Quand Daniel naquit, j’avais dix-hiut ans. J’achetai une quantité d’objets perfectionnés, baignoire pliante, chauffe-biberons à thérmostat, stérilisateur. Je ne sus jamais très bien m’en servir. La baignoire, soit, mais le stérilisateur ! Il ne s’en porta pas plus mal. Je l’emmenais parfois dans les cafés ; on l’y regardait avec surprise : ce n’était pas encore la mode. Il fut un bébé précurseur, un bébé hippie avant la lettre. Quand j’allais danser, il dormait dans la pièce qui servait de vestiaire, lové au milieu des manteaux. On s’aimait bien, avec une nuance d’étonnement envers le sort capricieux qui nous avait liés l’un à l’autre.

A cinq ans il manifesta un précoce instinct de protection en criant dans le métro, d’une voix suraiguë : « Laissez passer ma maman. » A huit ans, il « faisait ses courses » et « son » dîner tout seul, quand il estimait que je rentrais trop tard le soir. Il me dépassait déjà complètement. A neuf ans nous eûmes quelques conflits. Il refusa d’aller à l’école, de se laver, et de manger du poisson. Un jour je le plongeai tout habillé dans une baignoire, un autre jour Jacques le porta sur son dos à l’école : il hurla tout le long du chemin. Ces essais éducatifs n’eurent aucun succès. Du reste, il se corrigea tout seul. Nous décidâmes de ne plus intervenir.

A dix ans, au lycée, ayant reçu pour sujet la rédaction : « Un beau souvenir », il écrivit ingénument : « Le plus beau souvenir de ma vie c’est le mariage de mes parents. » (Quand Daniel avait sept ans, Françoise Mallet-Joris s’est rémariée. – Réd.)

A quinze ans il eut une période yé-yé. Nous collectionnâmes les 45 tours. A seize ans il manifesta un vif intérêt pour le beau sexe. De jeunes personnes dont j’ignorais toujours jusqu’au prénom s’engouffraient dans sa chambre, drapées dans d’immenses imperméables crasseux, comme des espions de la série noire.

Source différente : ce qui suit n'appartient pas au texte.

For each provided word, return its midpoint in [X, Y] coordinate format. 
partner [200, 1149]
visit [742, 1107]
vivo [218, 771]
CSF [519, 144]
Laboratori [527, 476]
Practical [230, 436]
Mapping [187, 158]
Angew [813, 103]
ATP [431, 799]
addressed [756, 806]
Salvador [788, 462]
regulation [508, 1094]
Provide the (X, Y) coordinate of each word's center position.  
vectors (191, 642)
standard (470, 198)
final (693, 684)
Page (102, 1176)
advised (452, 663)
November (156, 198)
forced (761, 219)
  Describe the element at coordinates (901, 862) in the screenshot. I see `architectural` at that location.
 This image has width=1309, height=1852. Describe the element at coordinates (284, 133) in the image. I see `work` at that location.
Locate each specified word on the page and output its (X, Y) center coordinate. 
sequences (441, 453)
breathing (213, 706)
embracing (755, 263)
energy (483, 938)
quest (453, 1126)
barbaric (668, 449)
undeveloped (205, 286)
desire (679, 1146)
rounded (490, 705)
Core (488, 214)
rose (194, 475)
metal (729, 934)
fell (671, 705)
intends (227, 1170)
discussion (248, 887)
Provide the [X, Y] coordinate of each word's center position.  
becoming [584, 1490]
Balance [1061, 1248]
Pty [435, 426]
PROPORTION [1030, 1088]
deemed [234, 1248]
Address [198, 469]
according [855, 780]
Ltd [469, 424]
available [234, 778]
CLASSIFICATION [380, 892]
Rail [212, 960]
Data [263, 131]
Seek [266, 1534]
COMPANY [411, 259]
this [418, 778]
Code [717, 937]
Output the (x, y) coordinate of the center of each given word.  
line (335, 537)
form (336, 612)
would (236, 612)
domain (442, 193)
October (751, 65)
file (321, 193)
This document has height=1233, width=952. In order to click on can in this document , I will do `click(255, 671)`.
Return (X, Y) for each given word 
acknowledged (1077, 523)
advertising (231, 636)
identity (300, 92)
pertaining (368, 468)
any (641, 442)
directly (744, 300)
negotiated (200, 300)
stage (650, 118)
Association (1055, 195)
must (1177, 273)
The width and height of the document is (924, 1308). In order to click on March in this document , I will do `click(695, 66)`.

Il joua de la clarinette. Il but un peu.

A dix-sept ans il fut bouddhiste.

Il joua du tuba. Ses cheveux allongèrent.

A dix-huit ans il passa son bac. Un peu avant, il avait été couvert de bijoux comme un prince hindou ou un figurant de cinéma, une bague à chaque doigt. J’attendais en silence, ébahie et intéressée comme devant la pousse d’une plante, la mue d’une chenille.

Les bijoux disparurent. Il joua du saxophone, de la guitare. Il fit 4000 kilomètres en auto-stop, connut les tribus du désert en Mauritanie, vit un éléphant en liberté, voyagea couché à plat ventre sur un wagon, à demi asphyxié par la poussière. Il constata que Dakar ressemble étonnamment à Knokke-le-Zoute (Belgique).

Il revint pratiquement sans chaussures, les siennes ayant fondu à la chaleur du désert, mais doté d’un immense préstige auprès de ses frères et soeurs. Il rasa ses cheveux et fit des Sciences économiques. Voilà la saga de Daniel.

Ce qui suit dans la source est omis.